### To do
Work out how many lines of the material contain the string "computer". Respond with the number only.

### Data for processing

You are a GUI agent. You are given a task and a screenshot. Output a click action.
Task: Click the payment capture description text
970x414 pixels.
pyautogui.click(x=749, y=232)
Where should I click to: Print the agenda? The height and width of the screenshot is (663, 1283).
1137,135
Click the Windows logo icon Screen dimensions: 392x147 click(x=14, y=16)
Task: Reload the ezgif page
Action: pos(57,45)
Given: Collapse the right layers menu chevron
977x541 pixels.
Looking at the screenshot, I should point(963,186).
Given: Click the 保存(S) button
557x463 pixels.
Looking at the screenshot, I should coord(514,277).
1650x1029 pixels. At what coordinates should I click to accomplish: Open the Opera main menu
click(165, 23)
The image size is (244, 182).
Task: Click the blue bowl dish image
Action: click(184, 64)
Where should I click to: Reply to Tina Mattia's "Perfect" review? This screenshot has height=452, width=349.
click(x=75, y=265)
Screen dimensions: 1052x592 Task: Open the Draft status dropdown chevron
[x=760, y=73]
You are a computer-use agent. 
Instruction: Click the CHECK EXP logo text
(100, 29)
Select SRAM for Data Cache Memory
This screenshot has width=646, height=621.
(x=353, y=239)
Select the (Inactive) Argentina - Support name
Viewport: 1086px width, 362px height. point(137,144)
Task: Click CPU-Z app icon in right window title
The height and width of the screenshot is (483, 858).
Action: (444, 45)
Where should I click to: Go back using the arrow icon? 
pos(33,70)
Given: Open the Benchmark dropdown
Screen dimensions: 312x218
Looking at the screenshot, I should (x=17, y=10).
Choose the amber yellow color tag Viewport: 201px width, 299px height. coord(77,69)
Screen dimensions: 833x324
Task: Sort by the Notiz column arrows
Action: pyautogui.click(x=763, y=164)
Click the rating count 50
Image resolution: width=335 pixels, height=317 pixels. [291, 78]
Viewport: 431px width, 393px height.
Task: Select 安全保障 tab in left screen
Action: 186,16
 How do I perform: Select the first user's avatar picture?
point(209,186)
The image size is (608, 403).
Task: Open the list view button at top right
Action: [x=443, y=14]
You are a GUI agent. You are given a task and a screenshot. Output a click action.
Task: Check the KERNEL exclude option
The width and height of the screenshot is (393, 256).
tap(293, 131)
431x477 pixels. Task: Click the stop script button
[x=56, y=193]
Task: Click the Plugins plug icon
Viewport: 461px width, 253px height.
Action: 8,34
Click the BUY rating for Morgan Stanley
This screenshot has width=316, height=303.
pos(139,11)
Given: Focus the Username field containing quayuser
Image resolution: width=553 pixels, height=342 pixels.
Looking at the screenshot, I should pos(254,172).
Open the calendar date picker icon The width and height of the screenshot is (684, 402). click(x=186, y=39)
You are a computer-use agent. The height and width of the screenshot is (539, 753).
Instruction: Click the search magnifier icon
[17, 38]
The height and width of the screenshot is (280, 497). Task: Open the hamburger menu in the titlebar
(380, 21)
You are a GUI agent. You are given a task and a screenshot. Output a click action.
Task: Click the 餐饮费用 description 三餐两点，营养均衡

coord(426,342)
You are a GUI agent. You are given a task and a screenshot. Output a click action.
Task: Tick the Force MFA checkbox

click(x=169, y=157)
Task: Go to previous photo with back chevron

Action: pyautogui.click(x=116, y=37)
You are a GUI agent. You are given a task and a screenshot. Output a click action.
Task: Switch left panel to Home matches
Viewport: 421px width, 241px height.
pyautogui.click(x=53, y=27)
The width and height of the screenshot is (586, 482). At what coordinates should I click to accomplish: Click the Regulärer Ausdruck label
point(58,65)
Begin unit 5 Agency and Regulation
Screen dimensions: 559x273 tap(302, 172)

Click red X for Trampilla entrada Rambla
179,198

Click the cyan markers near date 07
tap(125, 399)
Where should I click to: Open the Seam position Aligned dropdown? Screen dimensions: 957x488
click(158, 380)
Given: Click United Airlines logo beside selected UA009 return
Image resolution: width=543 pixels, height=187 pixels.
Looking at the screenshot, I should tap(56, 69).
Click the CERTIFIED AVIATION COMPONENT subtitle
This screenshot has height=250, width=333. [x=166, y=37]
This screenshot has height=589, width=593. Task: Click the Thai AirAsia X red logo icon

### Task output
2